Poolbioloog Ian Stirling, die op beide polen zeehonden bestudeerde, zag dit verschil met zijn eigen ogen: ‘Op Antarctica kon ik zonder problemen in de buurt komen van zo’n zeehond. Maar op de Noordpool maakt een ringelrob zich al uit de voeten zodra je hem op honderd meter nadert. Die zijn echt op hun hoede.’
4. Één dier bewoont beide polen
Oké, de orka voelt zich misschien thuis rondom beide polen, maar dat betreft afzonderlijke orkapopulaties die zich perfect hebben aangepast aan een van beide poolregio’s. Er is één dier dat daadwerkelijk zowel de Noordpool al de Zuidpool zijn vaste thuisbasis mag noemen: de noordse stern.
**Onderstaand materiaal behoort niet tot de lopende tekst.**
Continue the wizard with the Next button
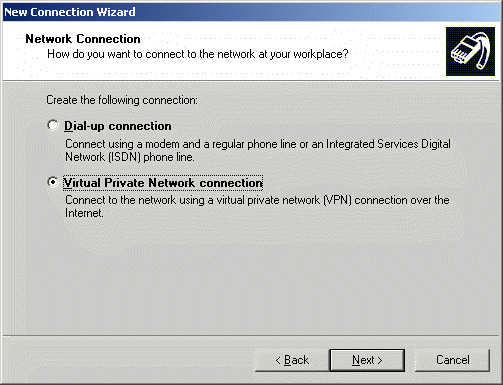Image resolution: width=503 pixels, height=385 pixels. (367, 360)
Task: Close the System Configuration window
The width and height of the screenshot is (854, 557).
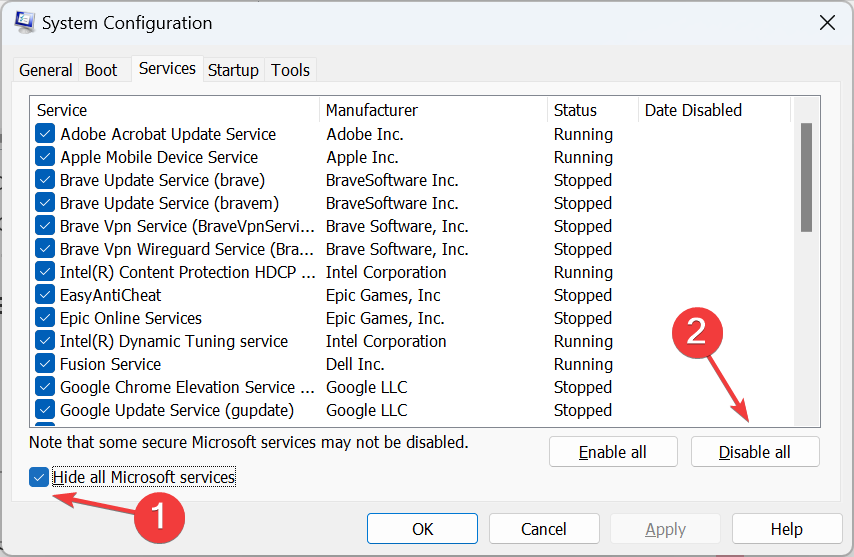Action: 827,22
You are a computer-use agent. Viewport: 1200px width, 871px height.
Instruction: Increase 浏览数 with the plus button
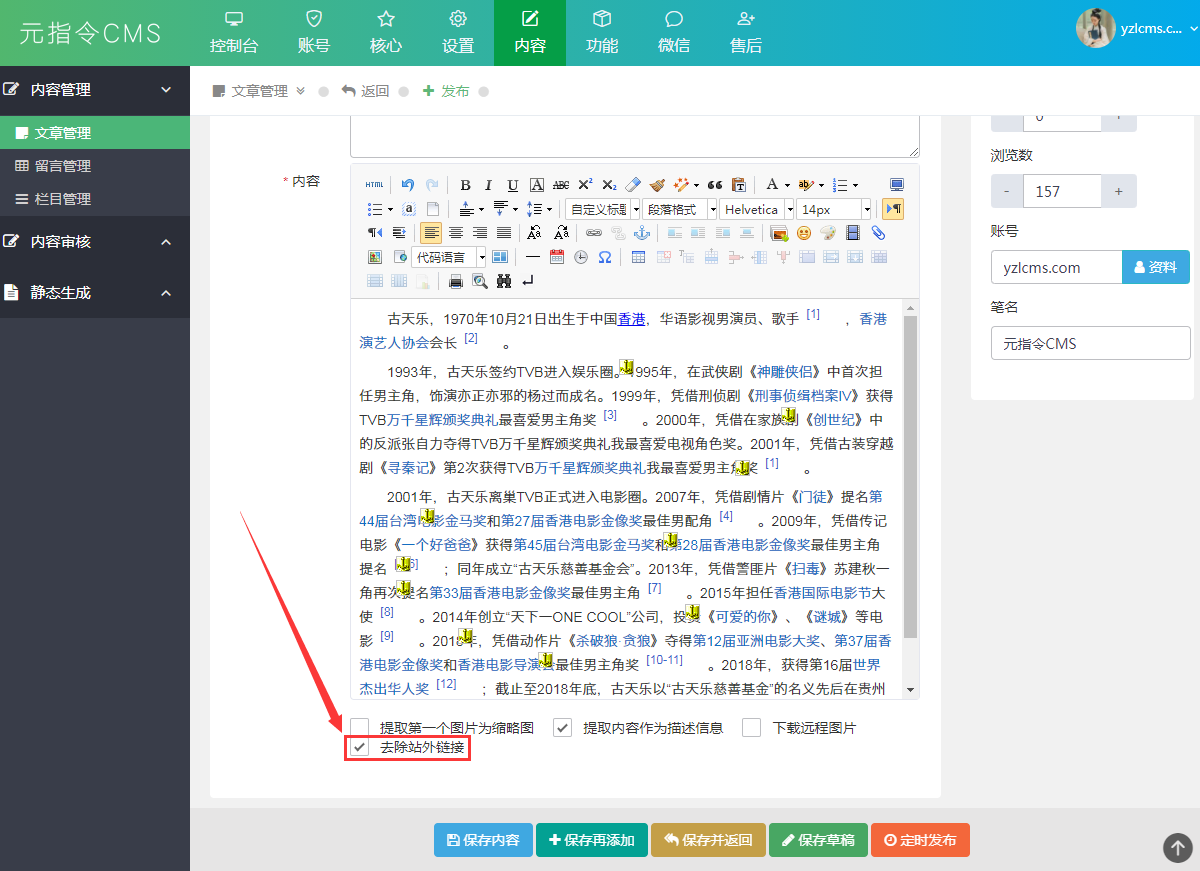point(1118,191)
Deze trekvogel brengt het broedseizoen door in het hoge noorden om vervolgens te overwinteren in het verre zuiden. Een jaarlijks retourtje van in totaal zo’n zeventigduizend kilometer. Daarmee is de noordse stern de onbetwiste recordhouder in het dierenrijk als het gaat om langste migratieroutes – niet slecht voor een vogeltje van slechts vier kilogram.
5. Nee, er leven geen pinguïns op de Noordpool. Niet meer.
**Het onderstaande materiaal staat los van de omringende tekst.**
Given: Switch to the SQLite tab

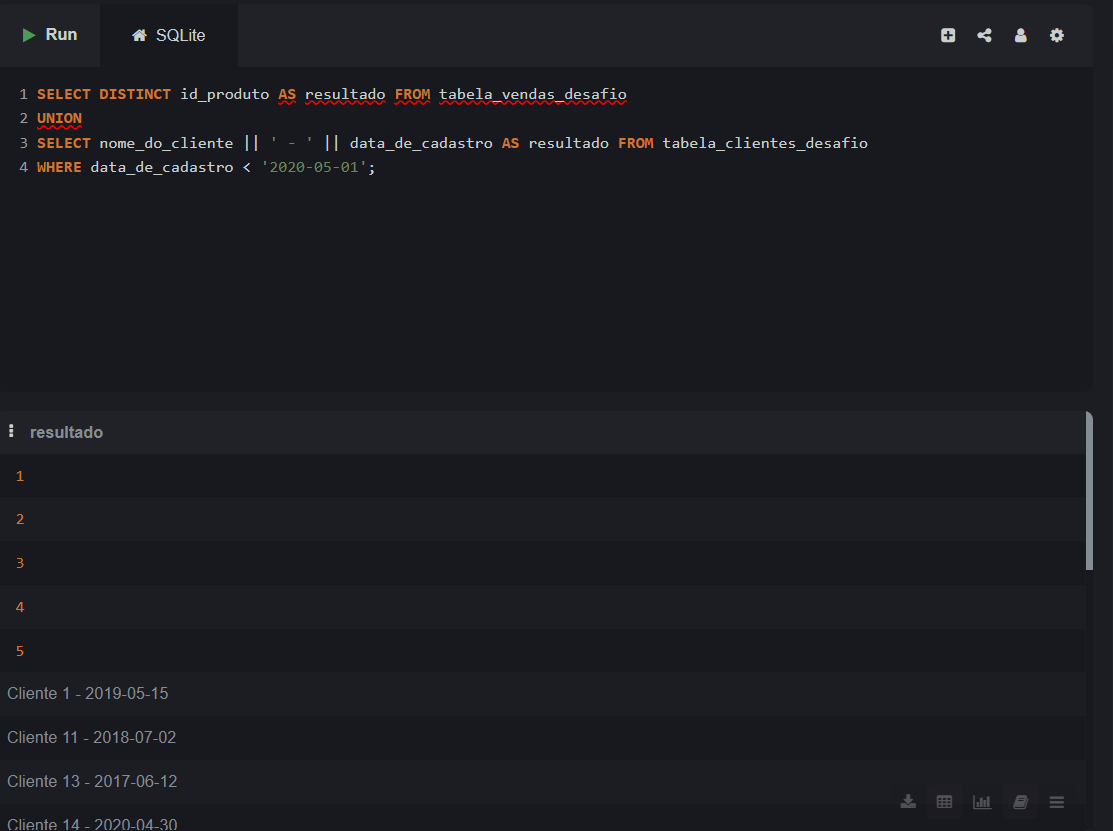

IJsberen leven op de Noordpool en pinguïns op de Zuidpool. Althans, zo leren we dat op school. Op de thuisomgeving van de valt weinig af te dingen, maar over die afwezige pinguïns op de Noordpool moeten we het toch even hebben. Want nog niet eens zo heel lang geleden waggelden er wel degelijk pinguïns rond in het hoge noorden.
Het gaat om de reuzenalk: zwart-wit, niet in staat om te vliegen maar een geweldige zwemmer en duiker, net als zijn familie op de Zuidpool. En het bijzondere is: deze reuzenalk is eigenlijk de eerste échte pinguïn, omdat Europese zeelieden dit dier veel eerder ontdekten dan de pinguïns op Antarctica.
Waarom we nu geen reuzenalken meer aantreffen op de Noordpool? Terug naar die Europese zeelui: die zijn niet alleen verantwoordelijk voor de ontdekking van de eerste pinguïns daar, maar ook voor de verdwijning ervan. Op grote schaal gestroopt vanwege diens eieren, vet, vlees en veren. De allerlaatste reuzenalk werd gezien (en gedood) in 1844.